What is required: Filter this material down to the lines that hold "computer", copying each one.

Supplied information:
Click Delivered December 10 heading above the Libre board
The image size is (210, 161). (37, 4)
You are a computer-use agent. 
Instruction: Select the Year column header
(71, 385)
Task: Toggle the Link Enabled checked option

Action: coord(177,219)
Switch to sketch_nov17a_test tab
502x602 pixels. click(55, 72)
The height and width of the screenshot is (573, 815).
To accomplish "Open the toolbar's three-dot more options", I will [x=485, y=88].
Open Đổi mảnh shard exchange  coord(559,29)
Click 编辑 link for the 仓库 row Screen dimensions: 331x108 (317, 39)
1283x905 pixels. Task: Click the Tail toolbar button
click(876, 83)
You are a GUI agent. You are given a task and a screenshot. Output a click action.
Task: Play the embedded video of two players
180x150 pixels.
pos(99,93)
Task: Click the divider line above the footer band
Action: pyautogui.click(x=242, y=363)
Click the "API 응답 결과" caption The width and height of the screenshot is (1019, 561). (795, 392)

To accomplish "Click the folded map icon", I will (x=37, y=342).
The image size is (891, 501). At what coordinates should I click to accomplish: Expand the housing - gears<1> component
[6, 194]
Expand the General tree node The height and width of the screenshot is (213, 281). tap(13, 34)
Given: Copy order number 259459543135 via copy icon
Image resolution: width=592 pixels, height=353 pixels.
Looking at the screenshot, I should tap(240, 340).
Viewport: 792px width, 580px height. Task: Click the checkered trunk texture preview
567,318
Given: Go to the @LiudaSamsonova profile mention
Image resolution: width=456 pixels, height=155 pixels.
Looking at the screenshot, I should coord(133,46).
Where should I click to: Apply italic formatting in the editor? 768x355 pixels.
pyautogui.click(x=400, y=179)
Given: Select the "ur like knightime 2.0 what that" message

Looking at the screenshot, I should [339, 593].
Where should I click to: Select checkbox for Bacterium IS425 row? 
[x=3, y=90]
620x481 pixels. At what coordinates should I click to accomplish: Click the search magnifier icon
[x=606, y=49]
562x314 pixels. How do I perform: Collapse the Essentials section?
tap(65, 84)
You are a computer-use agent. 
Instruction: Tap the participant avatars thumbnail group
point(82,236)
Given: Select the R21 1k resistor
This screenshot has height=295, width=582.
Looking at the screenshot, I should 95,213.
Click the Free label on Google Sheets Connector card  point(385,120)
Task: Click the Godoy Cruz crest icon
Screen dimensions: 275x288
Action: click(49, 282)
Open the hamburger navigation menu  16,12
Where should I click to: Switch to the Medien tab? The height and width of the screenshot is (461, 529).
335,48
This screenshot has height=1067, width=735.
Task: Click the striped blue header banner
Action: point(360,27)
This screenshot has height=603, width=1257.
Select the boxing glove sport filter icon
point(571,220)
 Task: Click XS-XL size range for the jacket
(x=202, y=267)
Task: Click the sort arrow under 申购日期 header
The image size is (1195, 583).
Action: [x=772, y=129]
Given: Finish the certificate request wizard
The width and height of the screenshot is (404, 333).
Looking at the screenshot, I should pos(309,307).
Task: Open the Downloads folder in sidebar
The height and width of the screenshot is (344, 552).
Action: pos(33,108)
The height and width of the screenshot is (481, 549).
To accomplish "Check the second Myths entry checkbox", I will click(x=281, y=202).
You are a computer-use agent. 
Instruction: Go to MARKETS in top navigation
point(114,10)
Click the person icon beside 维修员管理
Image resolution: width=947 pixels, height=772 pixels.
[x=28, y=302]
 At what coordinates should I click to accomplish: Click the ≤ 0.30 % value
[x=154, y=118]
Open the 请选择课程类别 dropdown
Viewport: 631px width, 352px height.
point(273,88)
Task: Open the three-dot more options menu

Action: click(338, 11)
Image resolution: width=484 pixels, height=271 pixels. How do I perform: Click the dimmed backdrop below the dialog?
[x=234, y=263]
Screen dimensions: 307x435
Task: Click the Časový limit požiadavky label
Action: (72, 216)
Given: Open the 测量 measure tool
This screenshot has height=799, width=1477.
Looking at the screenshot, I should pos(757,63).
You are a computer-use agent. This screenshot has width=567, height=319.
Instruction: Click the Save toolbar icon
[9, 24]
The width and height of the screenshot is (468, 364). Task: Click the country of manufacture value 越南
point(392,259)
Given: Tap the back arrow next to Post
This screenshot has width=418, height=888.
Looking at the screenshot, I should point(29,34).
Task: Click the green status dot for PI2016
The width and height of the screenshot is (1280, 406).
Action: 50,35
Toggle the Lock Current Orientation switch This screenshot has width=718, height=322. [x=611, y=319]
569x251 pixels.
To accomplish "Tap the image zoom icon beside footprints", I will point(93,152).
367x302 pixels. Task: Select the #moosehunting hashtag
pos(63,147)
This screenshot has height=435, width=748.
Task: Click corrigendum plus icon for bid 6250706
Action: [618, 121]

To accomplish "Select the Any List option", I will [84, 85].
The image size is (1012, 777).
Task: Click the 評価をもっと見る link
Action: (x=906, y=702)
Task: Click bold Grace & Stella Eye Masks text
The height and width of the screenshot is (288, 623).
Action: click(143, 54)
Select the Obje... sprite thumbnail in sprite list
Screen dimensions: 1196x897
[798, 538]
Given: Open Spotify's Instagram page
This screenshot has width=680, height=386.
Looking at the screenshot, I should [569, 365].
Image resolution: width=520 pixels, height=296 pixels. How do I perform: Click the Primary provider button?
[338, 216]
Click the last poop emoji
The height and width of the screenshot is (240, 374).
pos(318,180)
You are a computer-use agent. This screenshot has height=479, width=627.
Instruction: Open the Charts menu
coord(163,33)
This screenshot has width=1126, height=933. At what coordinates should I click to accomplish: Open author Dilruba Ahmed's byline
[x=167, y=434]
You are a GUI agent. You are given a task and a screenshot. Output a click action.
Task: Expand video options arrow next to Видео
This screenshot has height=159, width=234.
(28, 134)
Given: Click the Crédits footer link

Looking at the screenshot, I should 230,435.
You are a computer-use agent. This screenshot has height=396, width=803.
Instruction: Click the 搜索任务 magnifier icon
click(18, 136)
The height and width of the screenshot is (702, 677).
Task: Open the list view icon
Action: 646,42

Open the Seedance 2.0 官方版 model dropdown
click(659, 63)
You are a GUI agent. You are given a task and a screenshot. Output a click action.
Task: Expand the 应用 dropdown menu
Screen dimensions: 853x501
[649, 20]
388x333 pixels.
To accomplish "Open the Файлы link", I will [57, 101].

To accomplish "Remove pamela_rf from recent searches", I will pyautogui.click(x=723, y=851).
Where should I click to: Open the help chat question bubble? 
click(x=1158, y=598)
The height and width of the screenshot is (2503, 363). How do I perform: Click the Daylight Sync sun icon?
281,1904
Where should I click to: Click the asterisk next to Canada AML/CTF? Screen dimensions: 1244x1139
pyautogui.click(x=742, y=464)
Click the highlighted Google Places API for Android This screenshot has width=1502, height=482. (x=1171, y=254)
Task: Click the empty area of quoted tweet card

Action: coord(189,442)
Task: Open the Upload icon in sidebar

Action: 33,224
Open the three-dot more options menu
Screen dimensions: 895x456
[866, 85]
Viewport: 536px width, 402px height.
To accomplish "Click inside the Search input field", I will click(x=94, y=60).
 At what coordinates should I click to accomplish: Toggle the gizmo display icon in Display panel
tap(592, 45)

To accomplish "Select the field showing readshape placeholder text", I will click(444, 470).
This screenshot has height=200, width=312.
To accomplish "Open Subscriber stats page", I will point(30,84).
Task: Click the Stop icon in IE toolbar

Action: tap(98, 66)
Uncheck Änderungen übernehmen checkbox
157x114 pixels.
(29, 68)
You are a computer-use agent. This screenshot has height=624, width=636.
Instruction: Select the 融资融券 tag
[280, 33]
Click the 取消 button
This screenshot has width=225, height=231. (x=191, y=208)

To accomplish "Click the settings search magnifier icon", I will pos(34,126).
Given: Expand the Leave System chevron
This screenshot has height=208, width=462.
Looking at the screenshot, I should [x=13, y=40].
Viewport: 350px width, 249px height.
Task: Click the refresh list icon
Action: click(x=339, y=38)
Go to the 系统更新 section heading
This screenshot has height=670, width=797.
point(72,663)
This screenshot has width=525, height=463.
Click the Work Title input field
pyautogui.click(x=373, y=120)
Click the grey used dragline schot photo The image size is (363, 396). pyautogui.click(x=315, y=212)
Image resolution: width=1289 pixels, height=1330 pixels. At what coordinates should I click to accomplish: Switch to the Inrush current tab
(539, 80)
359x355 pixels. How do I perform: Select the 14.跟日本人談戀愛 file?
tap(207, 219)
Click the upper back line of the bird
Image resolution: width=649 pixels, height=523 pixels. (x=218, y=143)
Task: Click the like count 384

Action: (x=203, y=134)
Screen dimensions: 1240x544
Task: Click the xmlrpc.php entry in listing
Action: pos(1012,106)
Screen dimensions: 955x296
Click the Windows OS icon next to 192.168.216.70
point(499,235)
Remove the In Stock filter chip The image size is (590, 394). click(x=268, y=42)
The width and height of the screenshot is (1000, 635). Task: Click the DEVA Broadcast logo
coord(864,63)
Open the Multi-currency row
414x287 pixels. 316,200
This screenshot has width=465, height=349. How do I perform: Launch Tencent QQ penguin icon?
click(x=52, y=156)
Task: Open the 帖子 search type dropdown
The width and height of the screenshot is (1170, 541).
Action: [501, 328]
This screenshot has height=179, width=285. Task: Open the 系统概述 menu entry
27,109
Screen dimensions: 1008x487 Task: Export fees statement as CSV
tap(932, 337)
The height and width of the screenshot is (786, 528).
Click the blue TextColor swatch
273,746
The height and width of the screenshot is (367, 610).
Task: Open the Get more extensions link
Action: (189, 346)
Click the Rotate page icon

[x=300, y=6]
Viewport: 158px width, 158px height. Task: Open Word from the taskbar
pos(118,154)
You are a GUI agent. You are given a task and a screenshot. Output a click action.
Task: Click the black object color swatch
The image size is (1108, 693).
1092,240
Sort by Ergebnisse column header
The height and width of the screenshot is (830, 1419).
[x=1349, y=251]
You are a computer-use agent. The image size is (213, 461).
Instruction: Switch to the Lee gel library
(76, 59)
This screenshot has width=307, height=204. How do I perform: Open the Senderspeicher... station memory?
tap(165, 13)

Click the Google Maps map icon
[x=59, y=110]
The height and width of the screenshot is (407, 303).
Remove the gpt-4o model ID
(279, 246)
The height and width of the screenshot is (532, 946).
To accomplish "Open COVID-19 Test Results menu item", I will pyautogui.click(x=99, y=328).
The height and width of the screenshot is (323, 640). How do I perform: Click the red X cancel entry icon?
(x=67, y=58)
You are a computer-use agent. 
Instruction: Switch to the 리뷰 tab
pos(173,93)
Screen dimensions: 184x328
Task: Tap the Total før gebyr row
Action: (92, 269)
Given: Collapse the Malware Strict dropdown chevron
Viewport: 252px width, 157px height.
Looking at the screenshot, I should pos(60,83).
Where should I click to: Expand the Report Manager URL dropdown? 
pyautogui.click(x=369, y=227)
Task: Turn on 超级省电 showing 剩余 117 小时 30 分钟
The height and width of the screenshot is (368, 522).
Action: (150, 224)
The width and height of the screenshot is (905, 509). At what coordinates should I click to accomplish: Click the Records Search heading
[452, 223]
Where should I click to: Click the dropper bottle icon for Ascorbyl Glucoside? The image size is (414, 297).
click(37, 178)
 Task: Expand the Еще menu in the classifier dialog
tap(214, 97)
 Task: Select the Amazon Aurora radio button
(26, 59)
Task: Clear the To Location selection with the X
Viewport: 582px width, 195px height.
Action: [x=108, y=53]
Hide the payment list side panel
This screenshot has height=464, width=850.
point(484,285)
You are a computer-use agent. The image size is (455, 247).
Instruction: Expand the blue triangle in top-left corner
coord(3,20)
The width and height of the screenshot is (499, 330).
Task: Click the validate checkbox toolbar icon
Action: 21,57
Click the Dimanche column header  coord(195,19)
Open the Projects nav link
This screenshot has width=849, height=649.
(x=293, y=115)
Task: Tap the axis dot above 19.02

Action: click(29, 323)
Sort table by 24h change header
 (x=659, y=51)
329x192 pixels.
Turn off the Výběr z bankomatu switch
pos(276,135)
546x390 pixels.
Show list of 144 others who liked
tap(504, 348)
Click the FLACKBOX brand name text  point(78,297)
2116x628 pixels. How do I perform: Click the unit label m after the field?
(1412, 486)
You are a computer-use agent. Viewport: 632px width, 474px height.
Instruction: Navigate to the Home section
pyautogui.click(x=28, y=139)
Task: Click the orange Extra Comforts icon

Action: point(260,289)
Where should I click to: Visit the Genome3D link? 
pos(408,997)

Output:
You are a computer-use agent. 
You are a computer-use agent. 
You are a computer-use agent. 
You are a computer-use agent. This screenshot has width=567, height=319.
You are a computer-use agent. This screenshot has height=479, width=627.
You are a computer-use agent. This screenshot has height=396, width=803.
You are a computer-use agent. This screenshot has height=624, width=636.
You are a computer-use agent. The image size is (213, 461).
You are a computer-use agent. 
You are a computer-use agent. The image size is (455, 247).
You are a computer-use agent. Viewport: 632px width, 474px height.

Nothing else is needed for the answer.